> _Dataset records_:
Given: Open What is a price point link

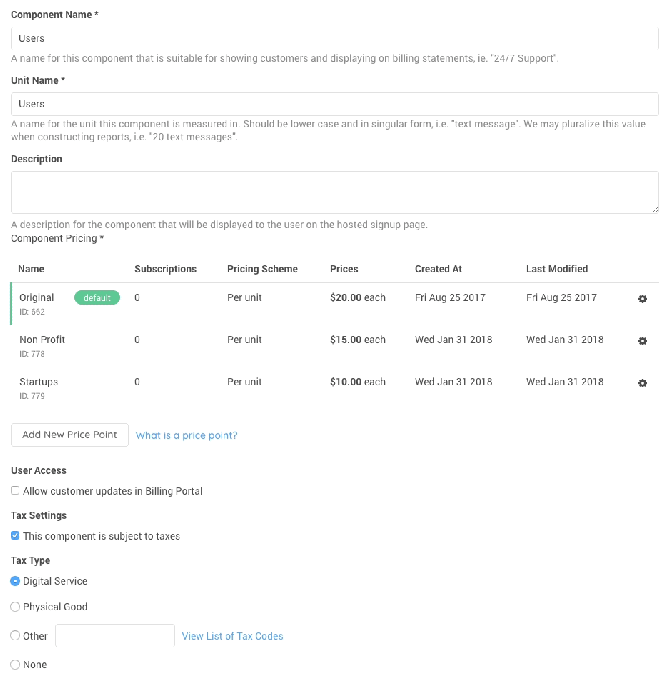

---

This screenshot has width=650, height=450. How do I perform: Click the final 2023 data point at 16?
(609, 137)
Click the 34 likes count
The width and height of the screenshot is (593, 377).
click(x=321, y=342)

> _Stated goal_: Copy out the lines of the data from the one containing "This screenshot has" through the one containing "click(x=321, y=342)", both included, with no changes.

> _Exercise response_:
This screenshot has width=650, height=450. How do I perform: Click the final 2023 data point at 16?
(609, 137)
Click the 34 likes count
The width and height of the screenshot is (593, 377).
click(x=321, y=342)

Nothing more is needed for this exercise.